Democratic gubernatorial candidate Bob Etheridge said Friday this was "a defining moment" in North Carolina's history, and that he could provide the leadership that would keep the state in its preeminent position in the South.
In his first day as a candidate, Etheridge said that as a son of a Harnett County tenant farmer he understood North Carolina's journey from rural poverty to success.
Etheridge, who served 14 years in Congress and was superintendent of public instruction for eight years, said he would champion public education, from public schools to universities, which he said faced erosion under constant budget constraints.
"This is a defining moment in the history of the state," he said at a news conference outside state Democratic headquarters. "North Carolina has always been that Southern state that has stood out. We stood out in the South as a leader. We can't go back now."
Etheridge skirted two difficult issues on his first day as a gubernatorial candidate.
He declined to take a position on the constitutional amendment banning same-sex marriages and civil unions that will appear on the ballot in May, saying it is an issue that he will have to deal with later.
"The nice thing is it is before the people and they will make the decision," Etheridge said. "I always believe the people in the state make the right decision."

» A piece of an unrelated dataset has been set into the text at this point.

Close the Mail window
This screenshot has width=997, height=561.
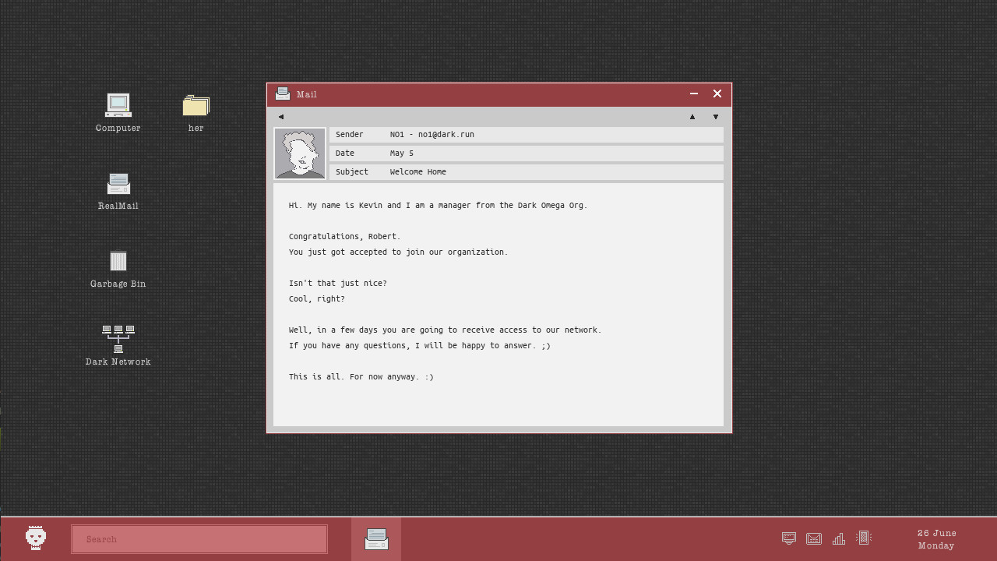717,94
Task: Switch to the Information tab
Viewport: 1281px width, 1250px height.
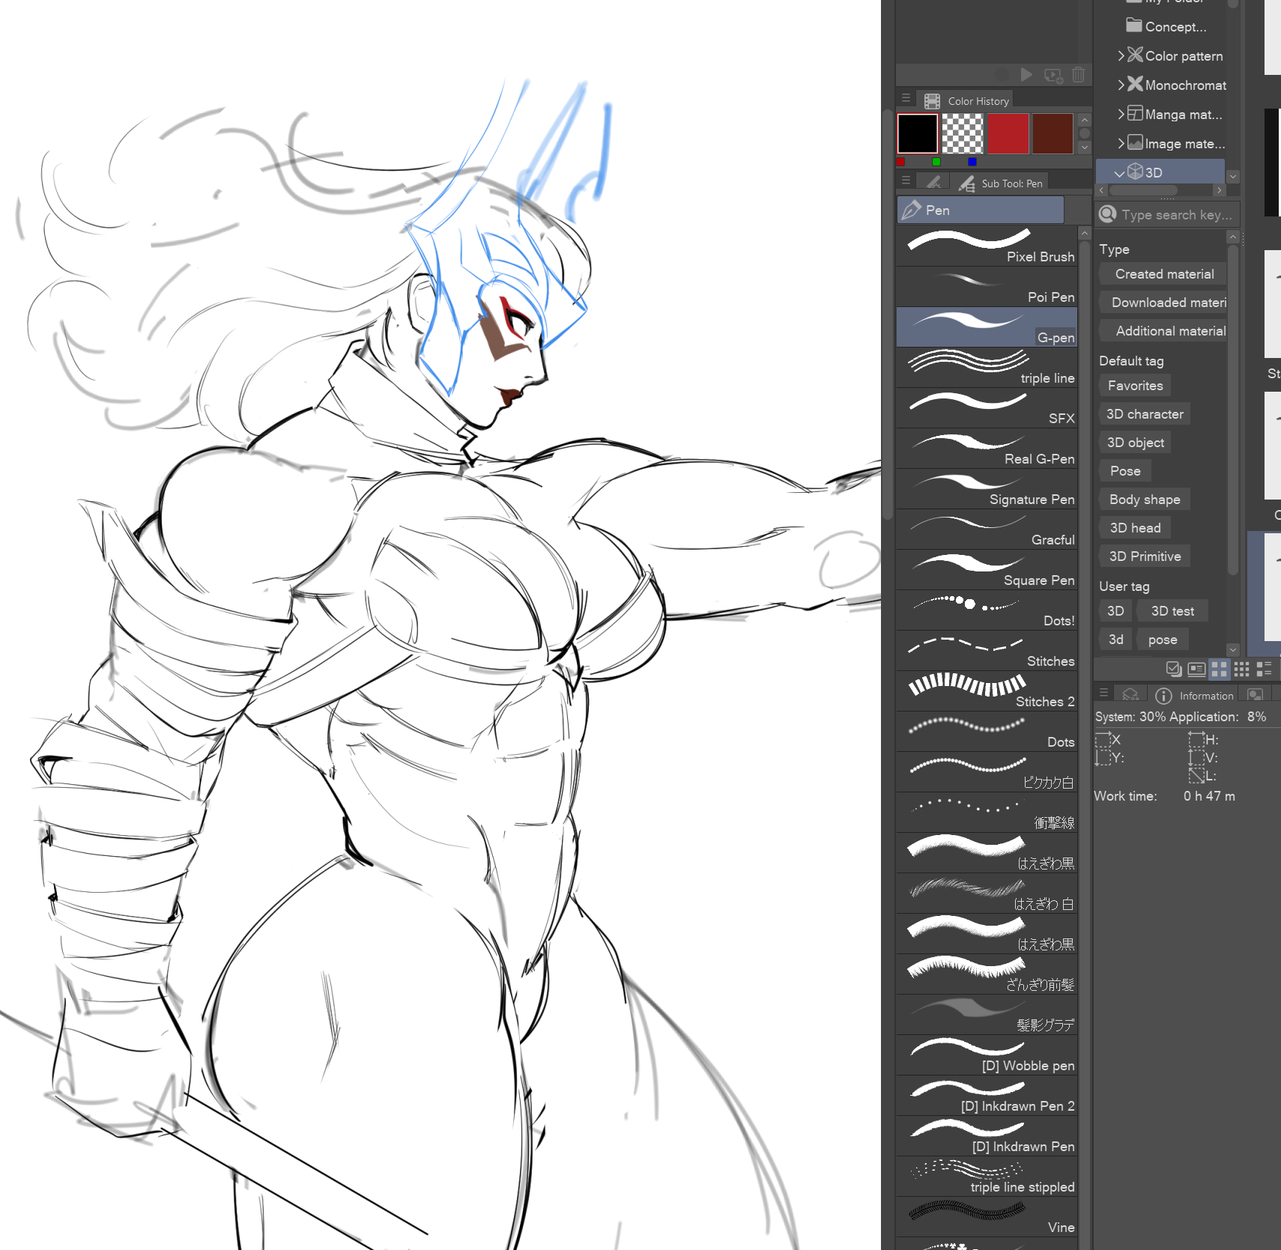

Republican Rep. Renee Ellmers, who defeated Etheridge in 2010, has said she plans to vote against the amendment - even though she opposed gay marriages - because she thinks it is worded too broadly and would preclude civil unions.

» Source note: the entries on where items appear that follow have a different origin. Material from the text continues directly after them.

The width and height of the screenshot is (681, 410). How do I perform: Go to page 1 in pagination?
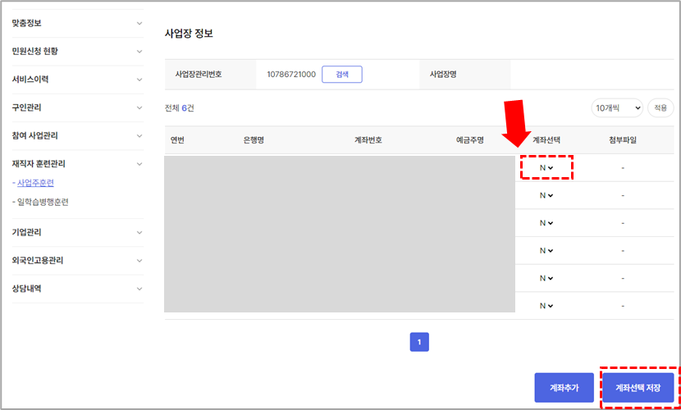[419, 342]
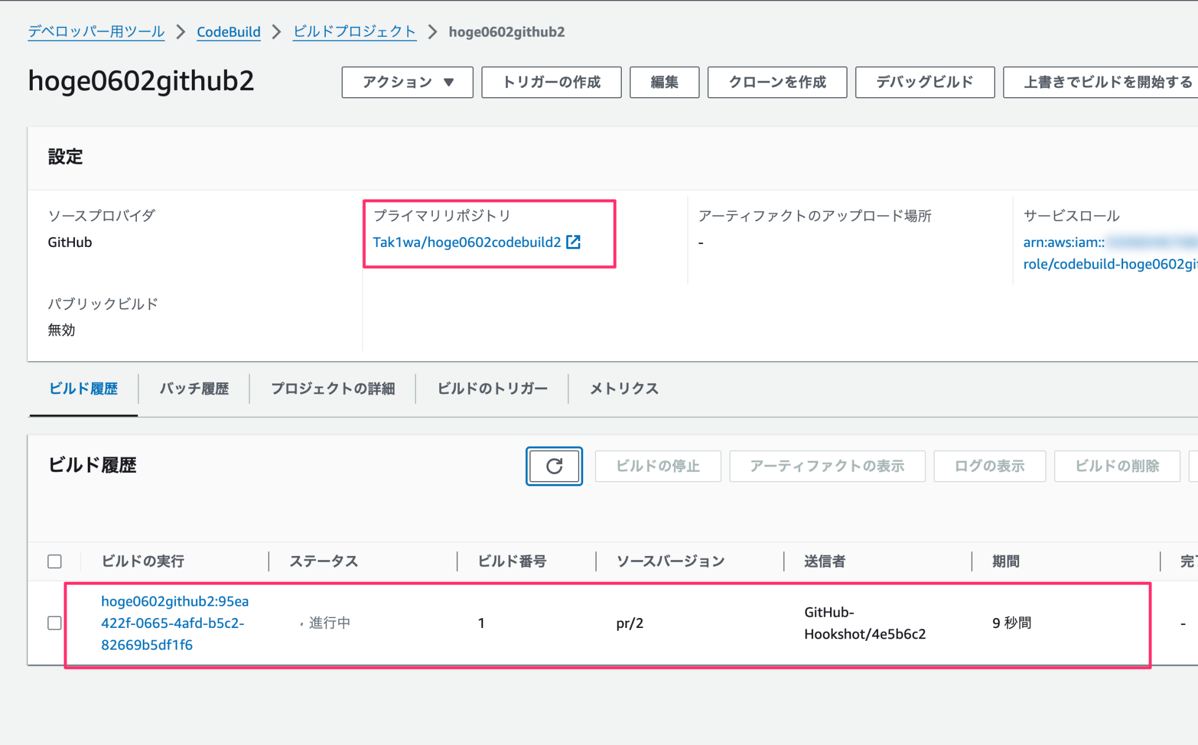Open デベロッパー用ツール from breadcrumbs
This screenshot has height=745, width=1198.
click(x=95, y=32)
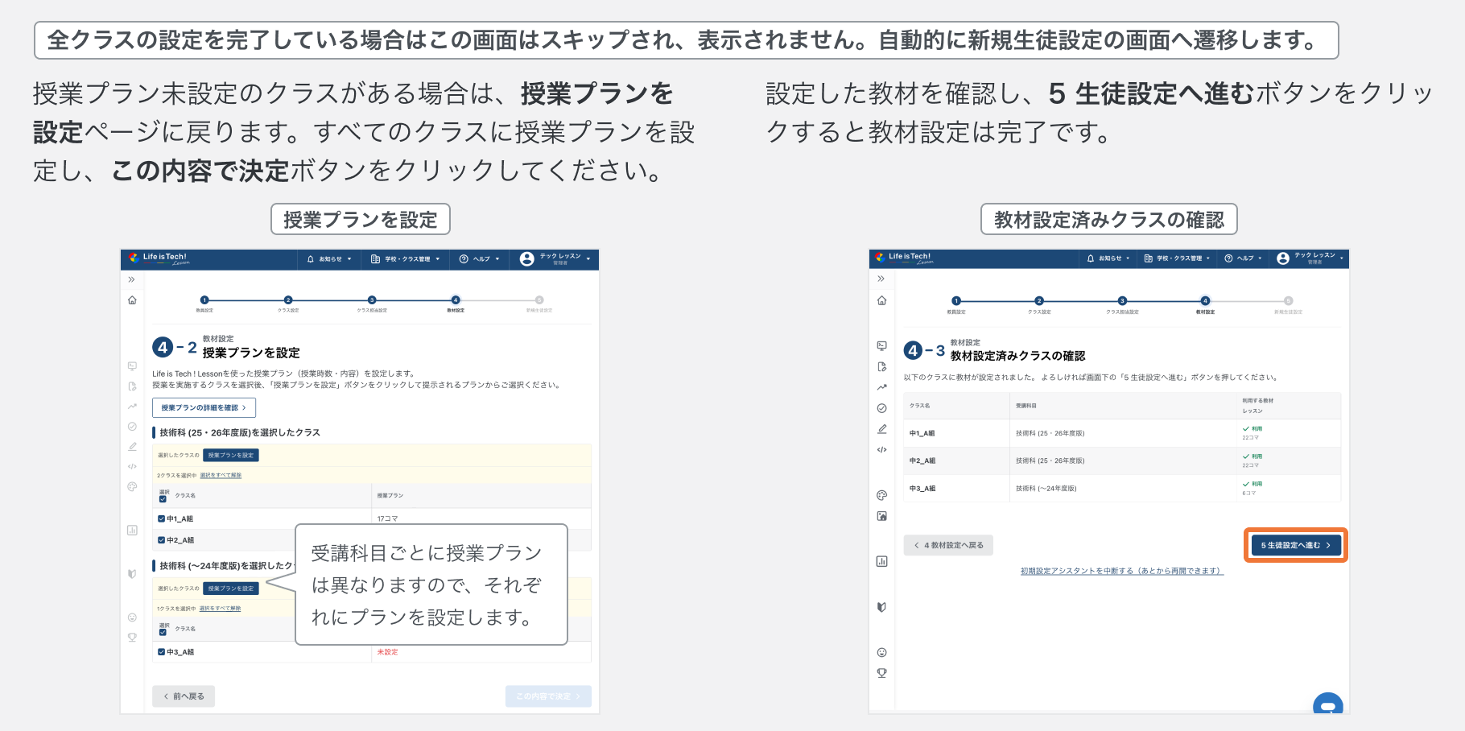Uncheck the 中1_A組 class checkbox

(x=160, y=519)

Representing the conservative-leaning second district, Etheridge voted twice for a federal constitutional amendment banning same-sex marriages in 2004 and 2006. But he also voted for a law in 2007 banning job discrimination based on a person's sexual orientation.

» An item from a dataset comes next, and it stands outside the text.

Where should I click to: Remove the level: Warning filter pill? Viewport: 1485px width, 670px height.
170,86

He also declined to endorse a proposal by Democratic Gov. Bev Perdue to raise the sales tax 3/4ths of a cent, although he admonished the Republican legislature for repealing a temporary sales tax increase last year.
"They shouldn't have done away with it," Etheridge said.
"They (the schools) are going to need resources," Etheridge said. "That is going to be the thing that the legislature is going to have to deal with when it comes to town."
The other two Democrats in the race, Lt. Gov. Walter Dalton and state Rep. Bill Faison of Orange County, both support the increased sales tax. And Dalton has said he does not support the marriage amendment.
Etheridge lost his House seat in 2010 after an incident in which he grabbed a young man posing as a student who was videotaping him on a Washington, D.C., street. The video went viral and was used in the campaign against Etheridge. After the election, the Republican Congressional Campaign Committee acknowledged that the two young men had been operating on their behalf.
Asked whether that incident might come back to haunt him in a governor's campaign, Etheridge said: "I think people know what happened. They know it was a setup. It was a lot of outside money that flowed in. I accepted my responsibility for that part. ... This is really about the future, what kind of leadership we are going to provide."
If elected, Etheridge, at age 70, would be among North Carolina's oldest governors.
But Etheridge said his vision for the state, not his age, should be the issue.
"I guess y'all ought to ask the question of Warren Buffett," he said, referring to the 81-year-old financial wizard from Omaha. "He has done a good job of providing leadership in the financial sector."